Anyway, as an exmo, looking back on my life, I would find it incredible that while mormonism can have an incredible negative effect on peoples lives, anyone suffering from a disability such as 'AS', might very well be the doom of them. Looking back, it is a major ego boost to myself asteem that I made it as far as I did, thorugh my youth and through a mission, not to mention several callings, which was hell all along.

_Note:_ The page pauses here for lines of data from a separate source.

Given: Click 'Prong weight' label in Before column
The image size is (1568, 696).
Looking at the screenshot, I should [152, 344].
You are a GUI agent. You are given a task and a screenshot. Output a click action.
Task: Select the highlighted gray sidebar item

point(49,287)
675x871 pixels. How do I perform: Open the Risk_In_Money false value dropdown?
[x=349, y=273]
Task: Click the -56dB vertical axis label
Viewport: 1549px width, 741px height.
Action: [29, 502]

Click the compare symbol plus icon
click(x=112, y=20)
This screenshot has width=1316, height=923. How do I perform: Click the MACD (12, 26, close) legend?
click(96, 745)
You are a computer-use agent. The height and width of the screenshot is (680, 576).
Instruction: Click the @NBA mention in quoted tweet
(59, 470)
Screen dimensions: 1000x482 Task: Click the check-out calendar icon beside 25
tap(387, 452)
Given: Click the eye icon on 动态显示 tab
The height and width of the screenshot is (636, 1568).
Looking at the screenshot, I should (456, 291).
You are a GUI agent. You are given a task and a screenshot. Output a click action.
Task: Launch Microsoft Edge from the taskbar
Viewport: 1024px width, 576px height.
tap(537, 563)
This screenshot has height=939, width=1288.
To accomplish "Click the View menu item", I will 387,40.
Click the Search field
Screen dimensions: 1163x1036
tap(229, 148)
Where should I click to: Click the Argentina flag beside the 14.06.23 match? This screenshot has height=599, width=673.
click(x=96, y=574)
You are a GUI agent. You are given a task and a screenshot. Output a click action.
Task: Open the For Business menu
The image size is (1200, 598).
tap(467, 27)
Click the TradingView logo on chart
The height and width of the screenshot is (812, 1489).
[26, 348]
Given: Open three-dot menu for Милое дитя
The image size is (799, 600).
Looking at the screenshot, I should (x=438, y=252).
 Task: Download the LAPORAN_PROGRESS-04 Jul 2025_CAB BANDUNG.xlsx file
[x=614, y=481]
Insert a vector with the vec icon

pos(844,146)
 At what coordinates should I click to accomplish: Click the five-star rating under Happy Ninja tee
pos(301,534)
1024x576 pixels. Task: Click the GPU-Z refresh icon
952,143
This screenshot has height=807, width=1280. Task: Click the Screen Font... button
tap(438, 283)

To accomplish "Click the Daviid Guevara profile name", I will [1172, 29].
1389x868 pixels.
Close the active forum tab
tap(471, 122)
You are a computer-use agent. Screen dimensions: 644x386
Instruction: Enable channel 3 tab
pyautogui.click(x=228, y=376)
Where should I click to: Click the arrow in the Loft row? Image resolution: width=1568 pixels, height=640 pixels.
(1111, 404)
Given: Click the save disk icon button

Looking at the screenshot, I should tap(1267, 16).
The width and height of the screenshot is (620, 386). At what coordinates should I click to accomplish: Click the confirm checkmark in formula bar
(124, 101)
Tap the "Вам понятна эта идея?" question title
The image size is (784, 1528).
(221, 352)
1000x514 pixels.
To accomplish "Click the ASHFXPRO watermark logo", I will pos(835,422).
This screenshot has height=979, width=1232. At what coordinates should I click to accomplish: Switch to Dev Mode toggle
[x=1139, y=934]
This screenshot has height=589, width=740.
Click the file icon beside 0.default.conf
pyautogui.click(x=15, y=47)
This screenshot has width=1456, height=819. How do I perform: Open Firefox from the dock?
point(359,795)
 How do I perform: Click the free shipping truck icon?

I went in and out of activity/inativity throughout my life and suffered guilt, depression and occasional suicidal thoughts from two major things attacking me: tyranical church doctrine and leaders and my over active mind.
Now, I can say that I should be recieving my official letter from the church any day, now I can learn to make peace with my mind. At least I can work on a mind when I know what it is that 'turns' on me and no longer have to listen to a church that is telling me it is satin controlling my mind, putting fear and anxieties on my mind and if I put my all into the church, god will bless me.......and I no longer have to endure preisthood blessings that come with conditions, and consquesnt guilt that it is my fault I am still suffering.
Well, I have resigned. NOw, I can work on my disability, which I will likely have for life, but at least I will know what I have and why I have it. I can make peace with it.
So, Anyone else here suffer from Asbergers Syndrome?